Refer to Note 6 to the Consolidated Financial Statements for additional information regarding property and equipment.

Goodwill

The Company’s goodwill is primarily related to the acquisition of its importing operations, Canada, Hong Kong and China businesses and the recent acquisition of Tailgate Clothing Co in Fiscal 2015. In accordance with ASC 350, Intangibles – Goodwill and Other (“ASC 350”), the Company evaluates goodwill for possible impairment on at least an annual basis and last performed an annual impairment test as of January 30, 2016.  As a result of the Company’s annual goodwill impairment test, the Company concluded that its goodwill was not impaired.

Intangible Assets

Intangible assets are recorded on the basis of cost with amortization computed utilizing the straight-line method over the assets’ estimated useful lives.  The Company’s intangible assets, which primarily include trademark assets, are generally amortized over 15 to 25 years.

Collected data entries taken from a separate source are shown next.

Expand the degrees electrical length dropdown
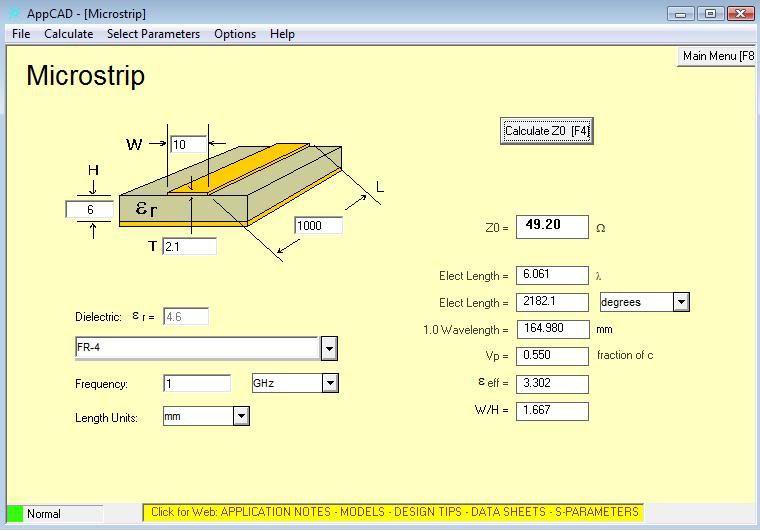Viewport: 760px width, 531px height. pyautogui.click(x=681, y=302)
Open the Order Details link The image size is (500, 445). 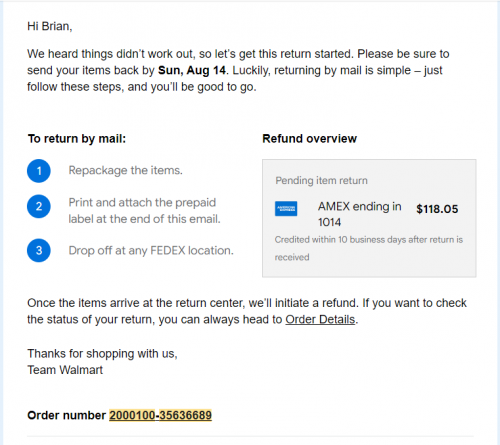[320, 319]
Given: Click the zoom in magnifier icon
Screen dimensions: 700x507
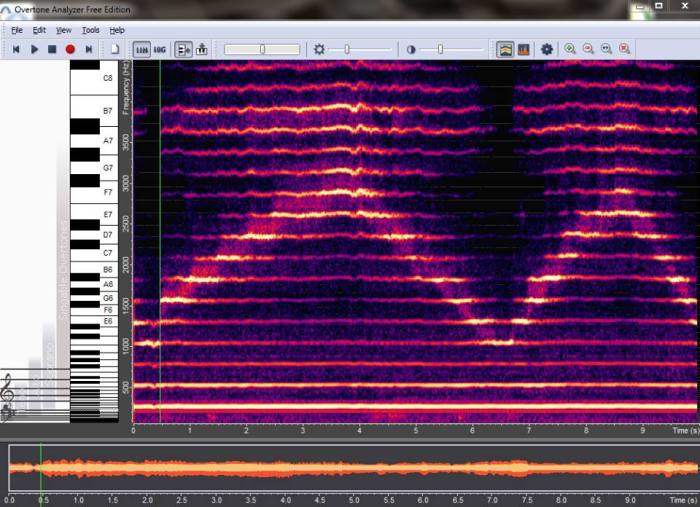Looking at the screenshot, I should click(570, 49).
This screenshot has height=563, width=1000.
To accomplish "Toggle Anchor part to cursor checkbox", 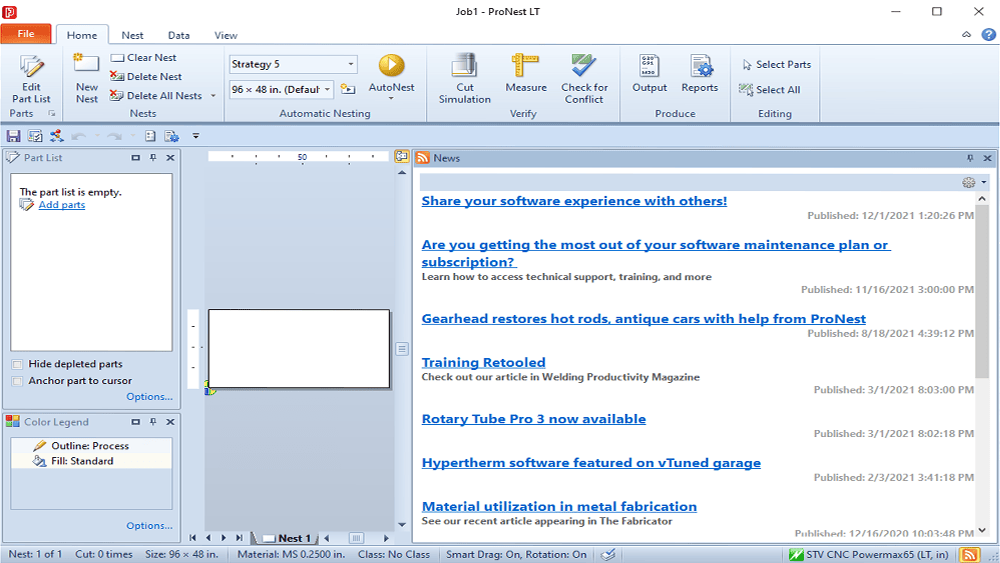I will tap(18, 381).
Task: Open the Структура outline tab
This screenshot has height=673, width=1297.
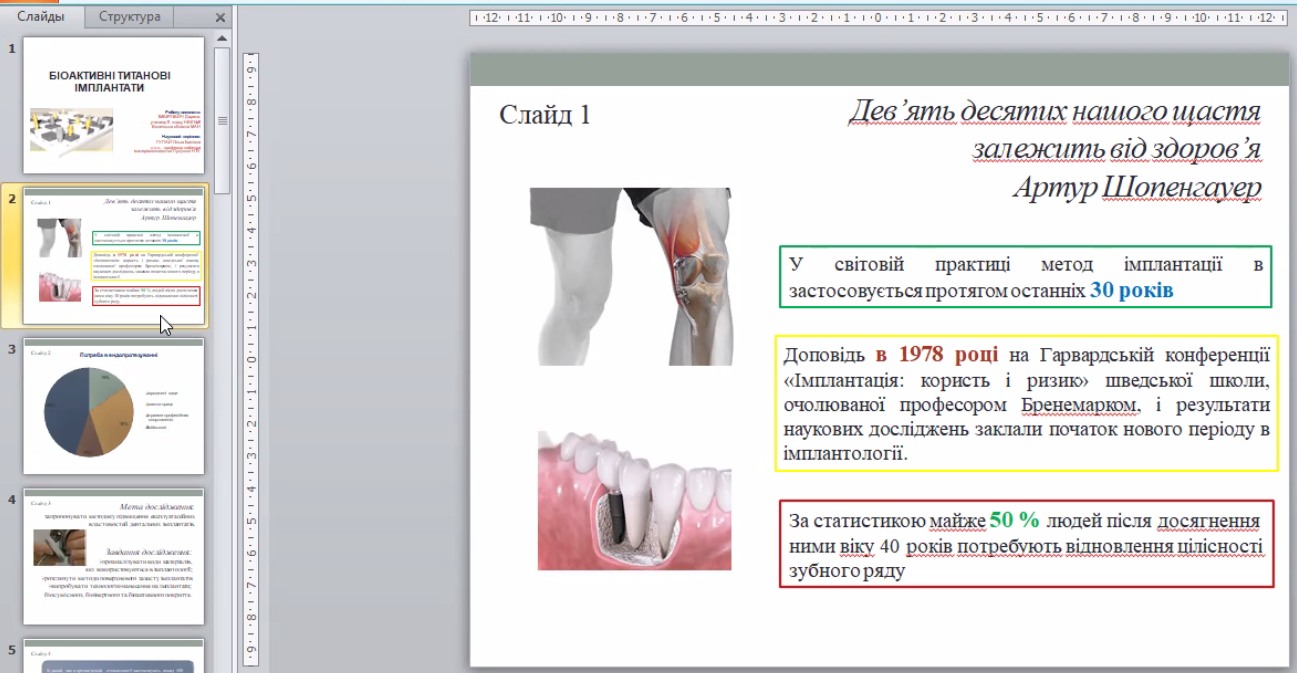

The Company evaluates intangible assets for impairment in accordance with ASC 350 when events or circumstances indicate that the carrying value of the asset may not be recoverable. Such an evaluation includes the estimation of undiscounted future cash flows to be generated by those assets. If the sum of the estimated future undiscounted cash flows are less than the carrying amounts of the assets, then the assets are impaired and are adjusted to their estimated fair value. No intangible asset impairment charges were recorded during the 13 weeks ended April 30, 2016 or May 2, 2015.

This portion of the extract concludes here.